# PROBLEM STATEMENT:
Only one range belongs in the answer: the line holding "1365x768 pixels." through the last line of the records, reproduced as is.

++++ DATA IN THIS EXERCISE ++++

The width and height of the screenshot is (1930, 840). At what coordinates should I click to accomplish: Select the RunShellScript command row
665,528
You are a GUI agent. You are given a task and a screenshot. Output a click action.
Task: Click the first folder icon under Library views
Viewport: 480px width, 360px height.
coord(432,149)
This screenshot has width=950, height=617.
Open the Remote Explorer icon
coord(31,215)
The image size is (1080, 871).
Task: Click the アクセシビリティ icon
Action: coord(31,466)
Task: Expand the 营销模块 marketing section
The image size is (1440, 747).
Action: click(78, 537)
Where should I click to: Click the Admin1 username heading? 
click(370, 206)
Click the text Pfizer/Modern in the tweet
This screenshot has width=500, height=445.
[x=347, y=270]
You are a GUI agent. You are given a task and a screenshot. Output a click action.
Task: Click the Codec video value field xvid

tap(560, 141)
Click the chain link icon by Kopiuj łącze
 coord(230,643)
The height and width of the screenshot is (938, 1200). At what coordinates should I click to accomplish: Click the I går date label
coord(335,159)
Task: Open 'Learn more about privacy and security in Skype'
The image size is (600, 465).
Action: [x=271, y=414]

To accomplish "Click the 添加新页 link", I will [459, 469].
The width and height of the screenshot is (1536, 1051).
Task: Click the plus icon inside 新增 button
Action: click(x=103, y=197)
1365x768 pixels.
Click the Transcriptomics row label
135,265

++++

# FINAL ANSWER:
1365x768 pixels.
Click the Transcriptomics row label
135,265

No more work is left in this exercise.